───── SOURCE DATA
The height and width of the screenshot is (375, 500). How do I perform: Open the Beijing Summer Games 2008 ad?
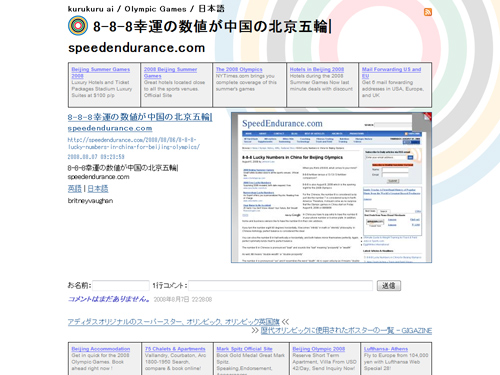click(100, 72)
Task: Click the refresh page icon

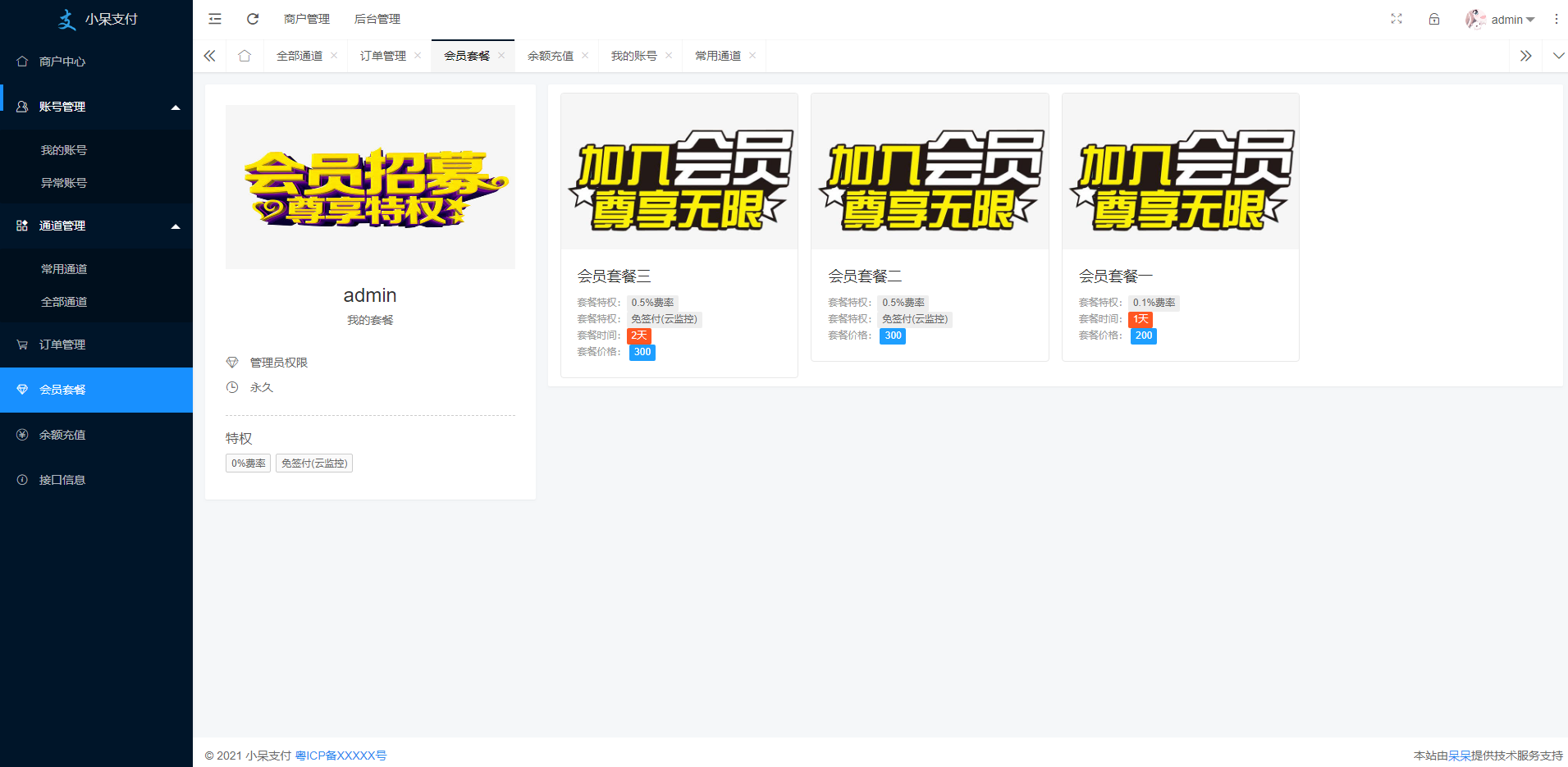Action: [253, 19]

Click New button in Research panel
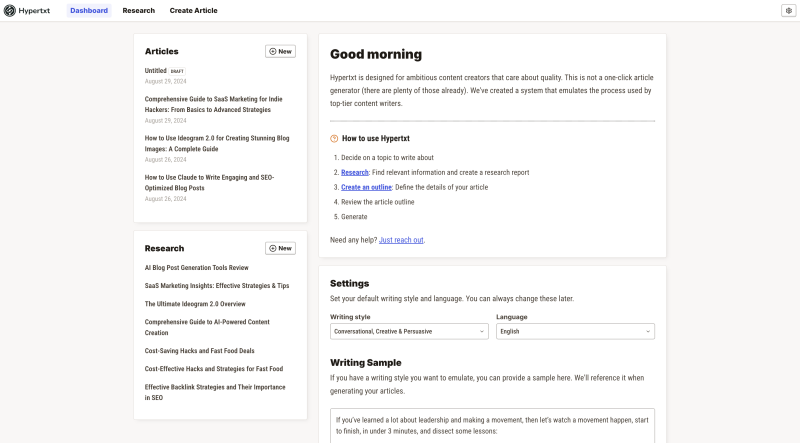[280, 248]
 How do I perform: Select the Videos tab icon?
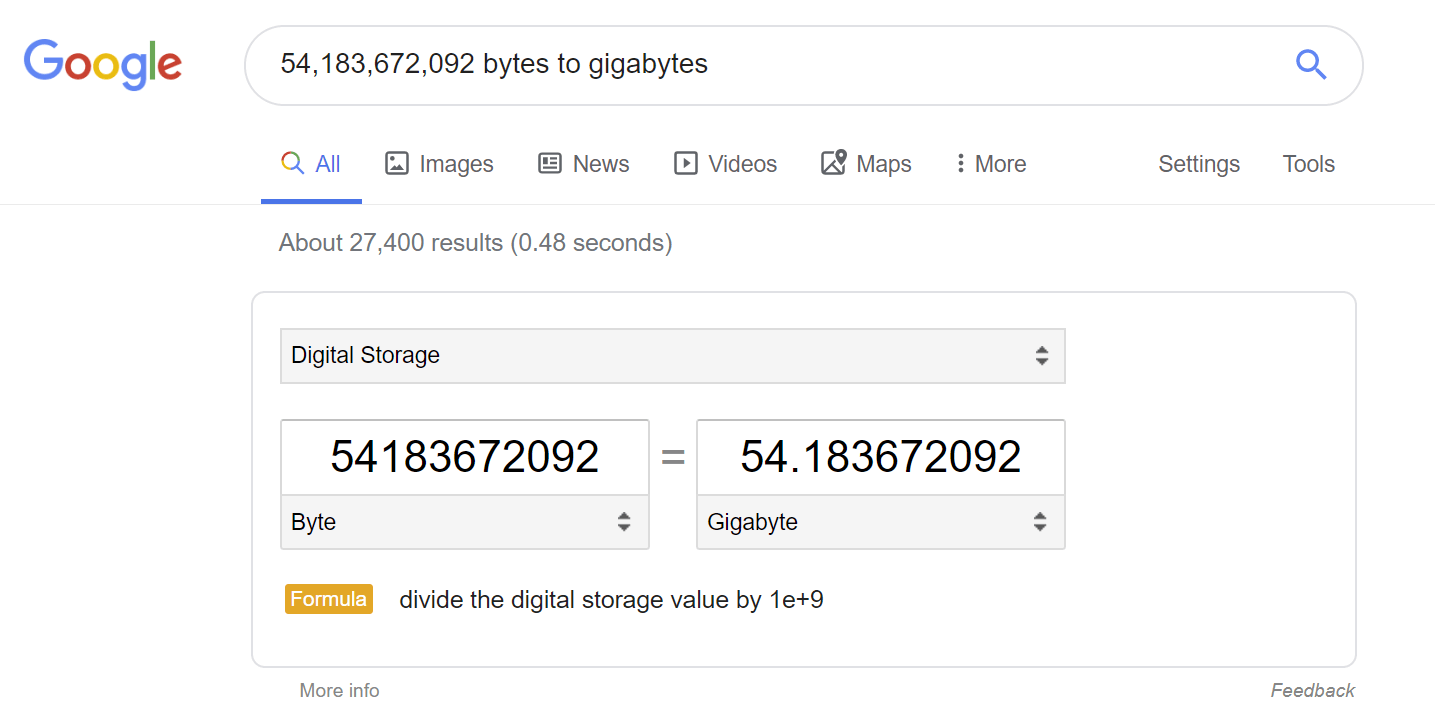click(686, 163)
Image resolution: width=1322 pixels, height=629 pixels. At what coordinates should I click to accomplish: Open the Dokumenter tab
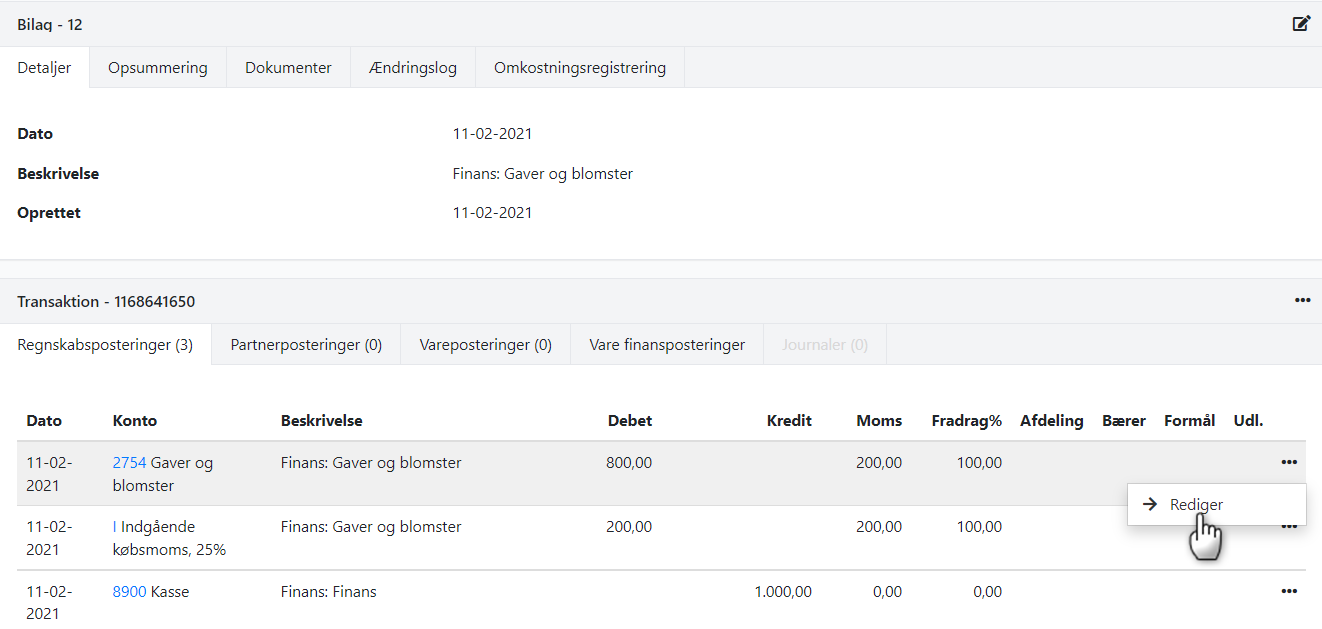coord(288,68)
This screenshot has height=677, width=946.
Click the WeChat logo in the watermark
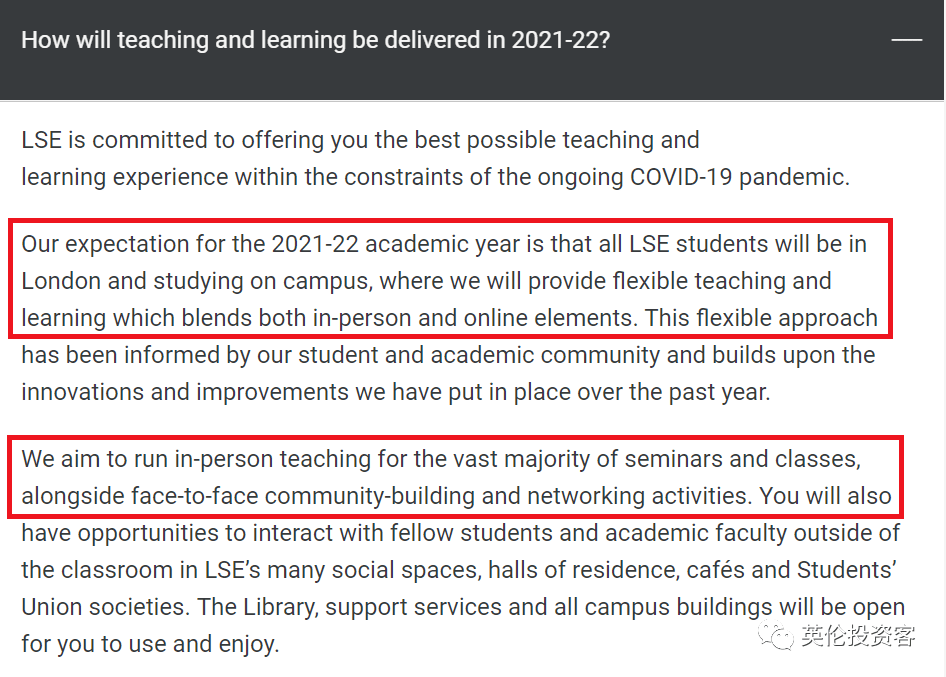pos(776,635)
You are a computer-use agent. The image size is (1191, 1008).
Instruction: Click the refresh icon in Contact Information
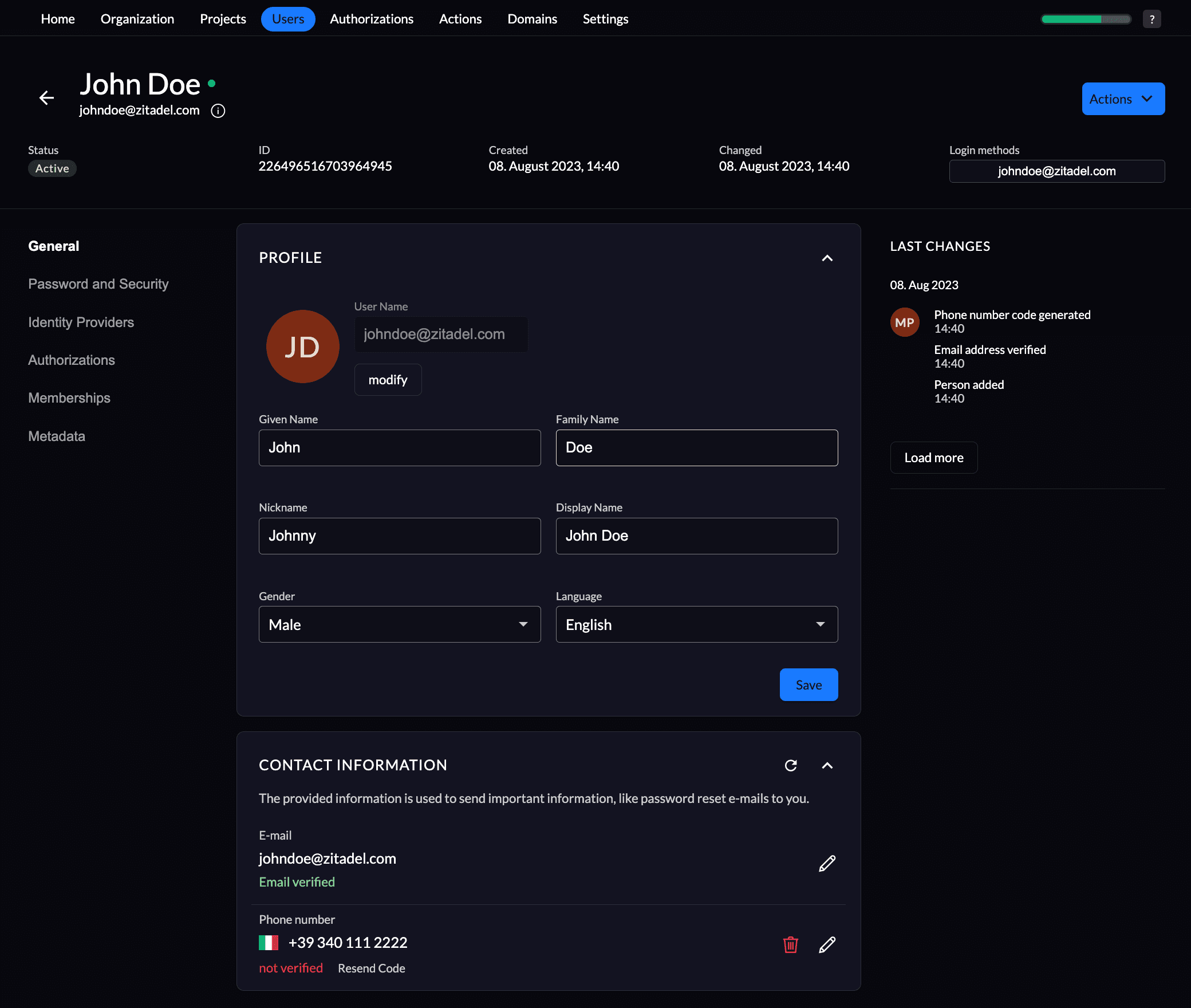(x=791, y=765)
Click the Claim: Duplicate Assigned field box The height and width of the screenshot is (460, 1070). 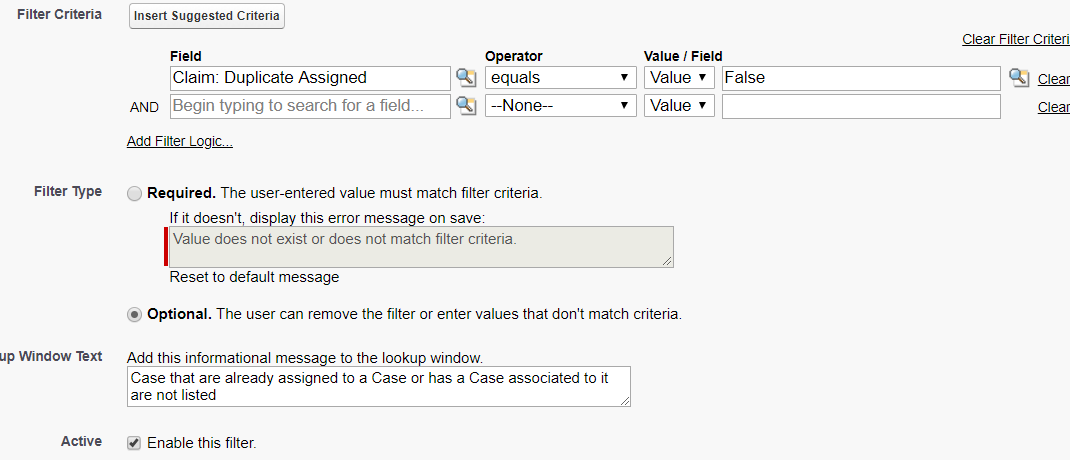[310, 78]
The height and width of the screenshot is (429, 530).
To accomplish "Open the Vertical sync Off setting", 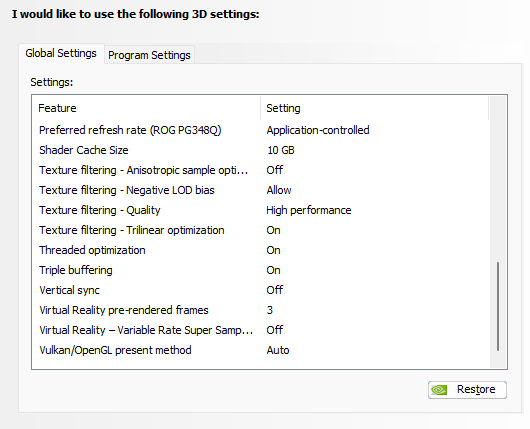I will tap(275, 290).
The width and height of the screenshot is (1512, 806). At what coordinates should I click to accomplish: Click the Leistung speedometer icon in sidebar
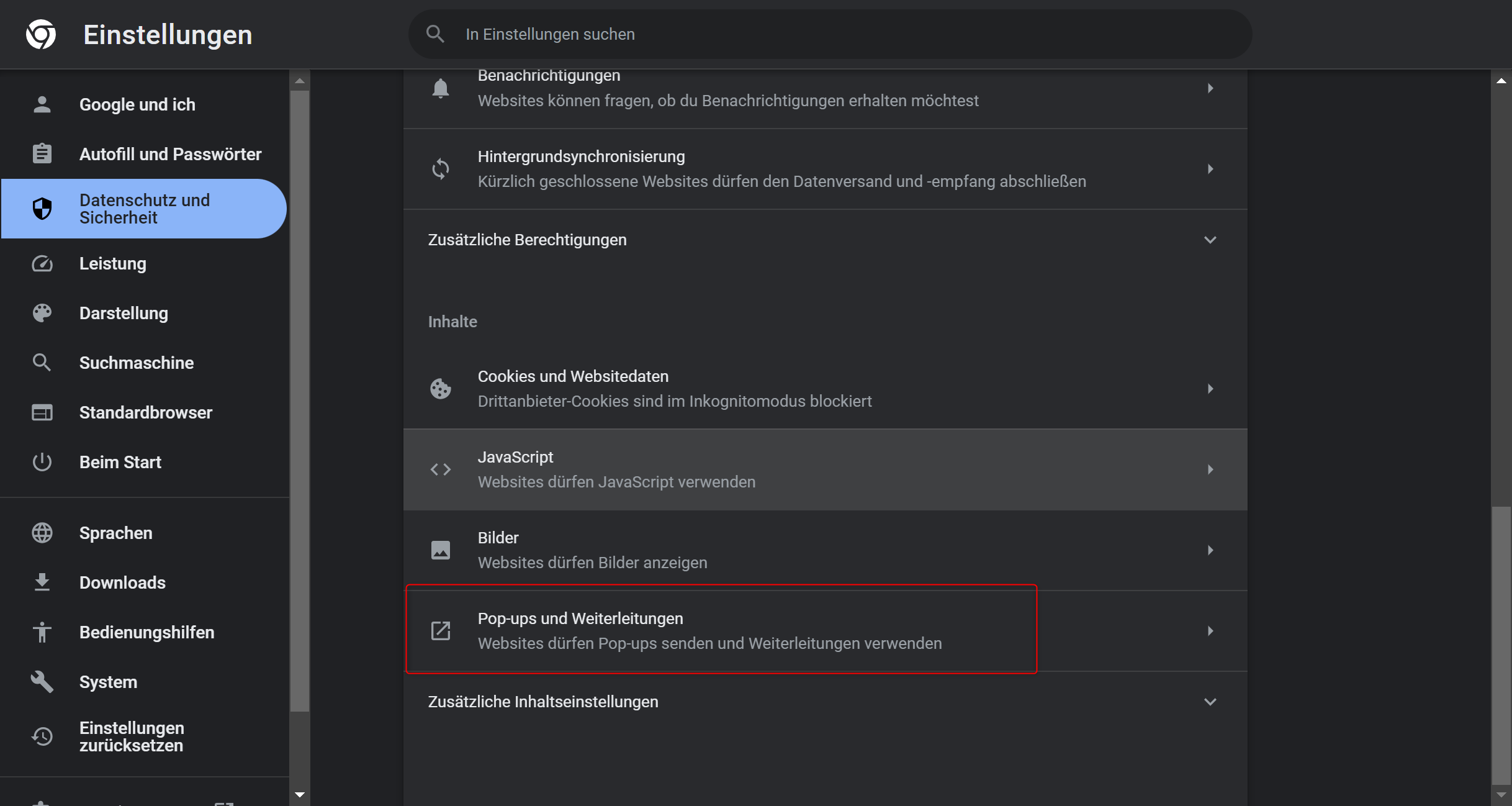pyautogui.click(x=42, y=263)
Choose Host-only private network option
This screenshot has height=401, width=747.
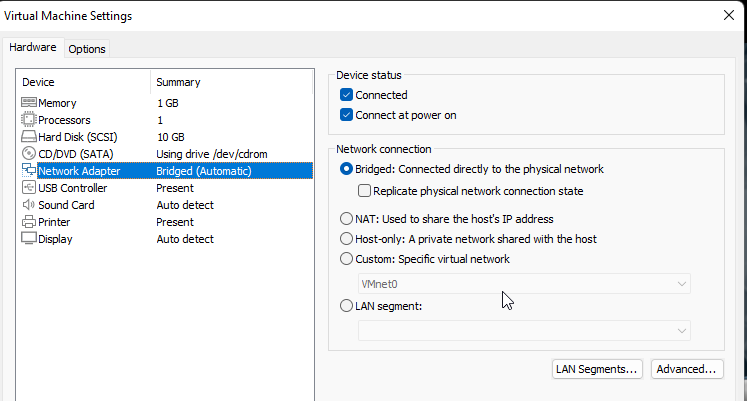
──────────
Out of the records, collect only those lines that contain the string "This".

● OUTPUT BELOW:
This screenshot has height=677, width=946.
This screenshot has height=401, width=747.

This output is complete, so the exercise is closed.